Here’s an overview. Reminder: Assistants is a cute add-on, but you’d really want to develop using Chat Completions and with self-management of user conversations. Assistants is going away in under a year.
Threads will grow and grow as you and your user continue to chat with them. That is the expected operation, maintaining a chat history of a session with a user. If the user were to press “new chat” in your application, you’d start a new thread for them.
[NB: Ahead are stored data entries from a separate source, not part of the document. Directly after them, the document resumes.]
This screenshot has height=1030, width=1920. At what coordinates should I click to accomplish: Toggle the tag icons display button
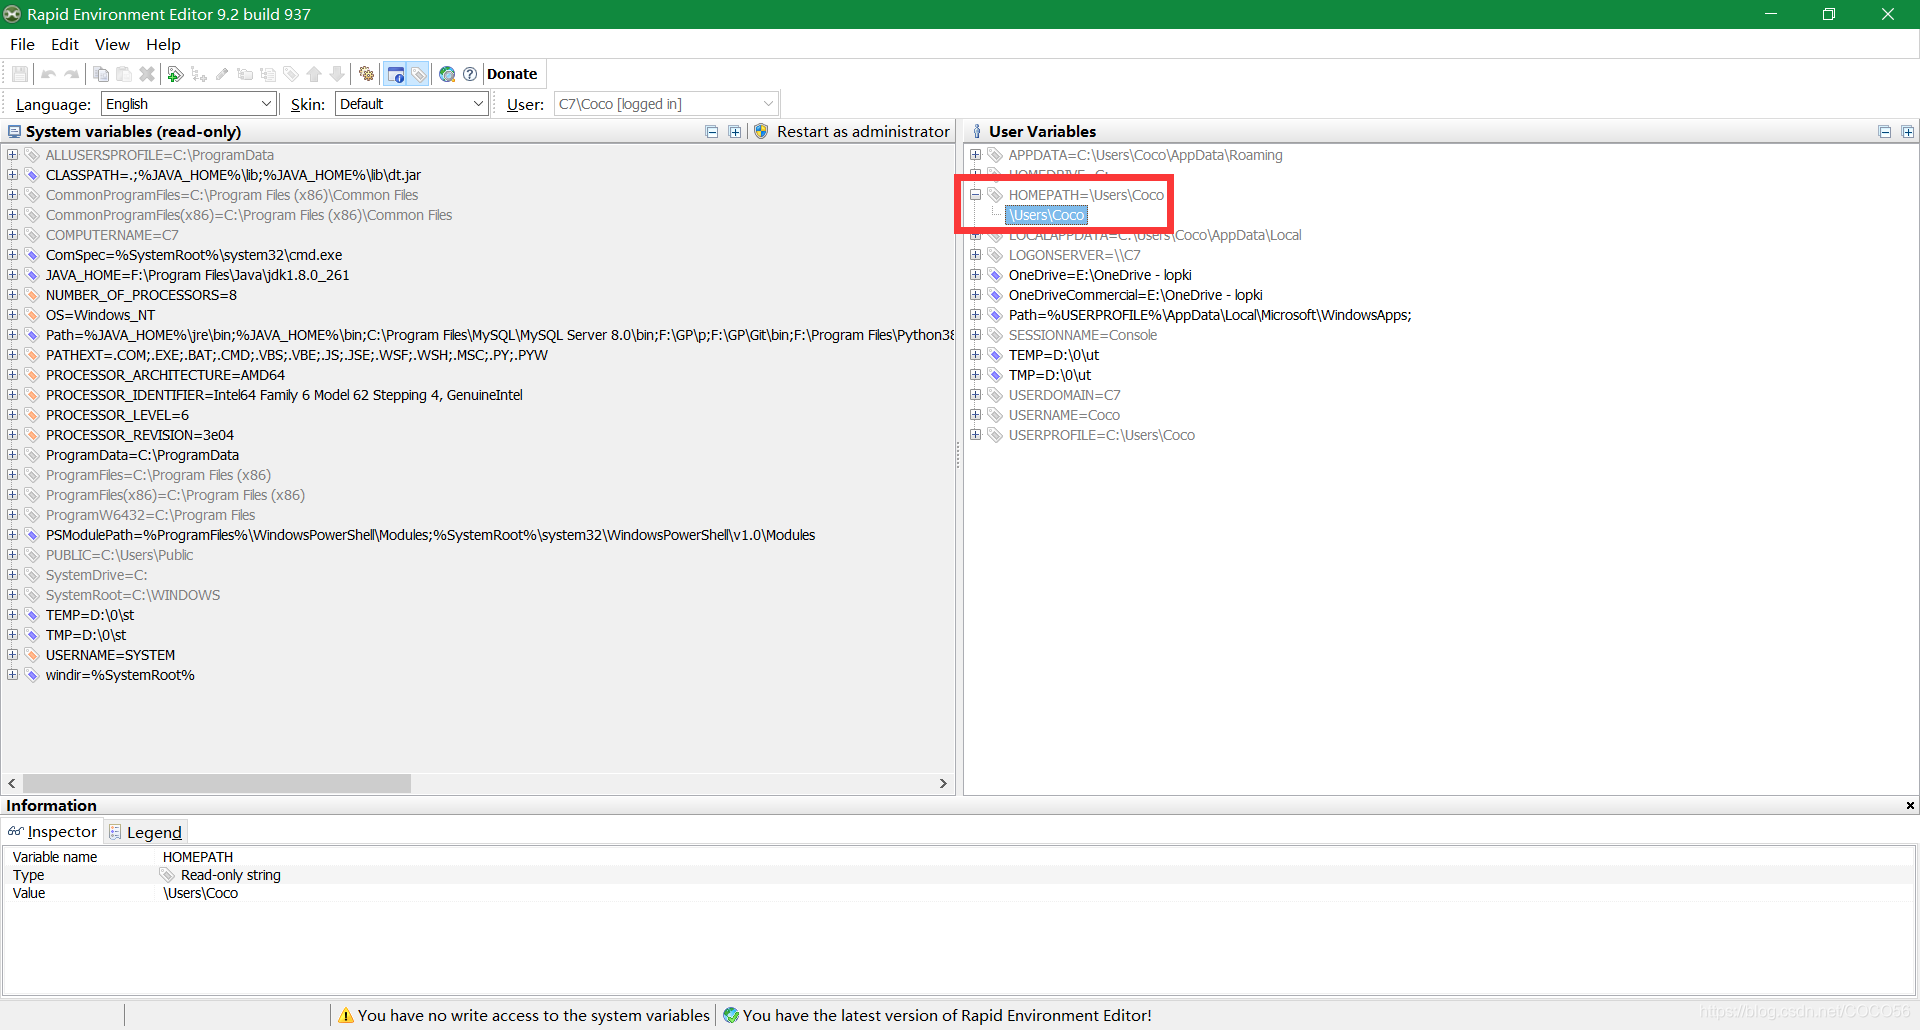[419, 74]
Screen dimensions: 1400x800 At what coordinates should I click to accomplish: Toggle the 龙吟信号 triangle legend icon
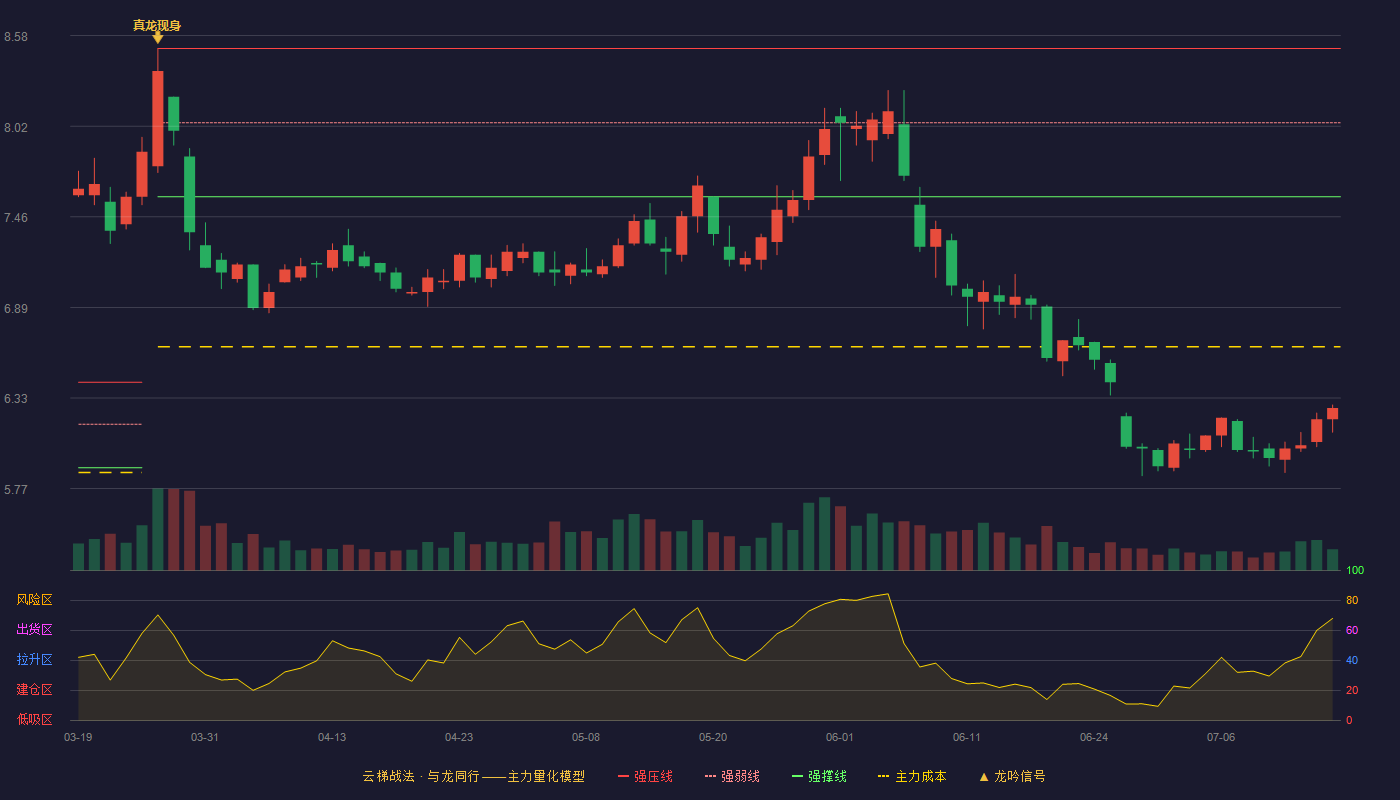(984, 776)
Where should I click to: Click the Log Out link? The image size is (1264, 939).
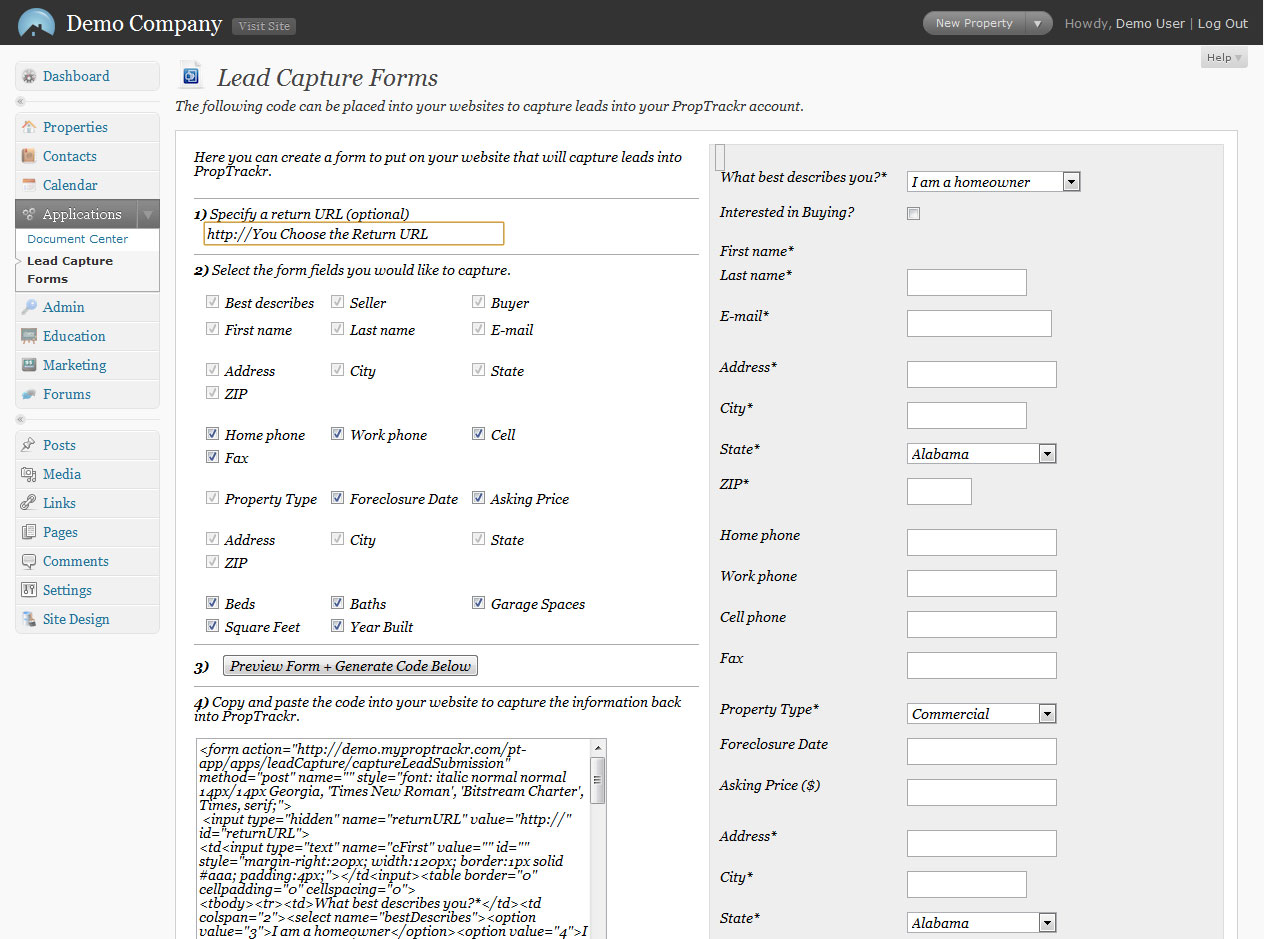[x=1222, y=24]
Assistants at least has a working cost management mechanism, unlike the Responses endpoint with its reuse of a previous response that will grow without limit. Here’s what you’d do:
When you invoke a “run” to process the newest message you’ve added, you use this run parameter:
With truncation_strategy in effect, and a limited number of last_messages as an integer value you send, the oldest chat turns beyond that message count will be automatically dropped from the input to the AI model. It is not an exact cost, like we might want a particular number of tokens and would develop our own management on Chat Completions, but it’s something instead of nothing. (it does break a cache discount when it kicks in, which is why you’d program chat history management yourself intelligently).
The threads themselves don’t cost you anything to store and to fill up OpenAI’s storage. They actually aren’t expiring even after 30 days, or even a year, so you can resume a conversation far after. It’s up to you to delete the thread ID with the API delete method if you don’t want data persisted forever, either when the user deletes a chat, or when you want to expire them.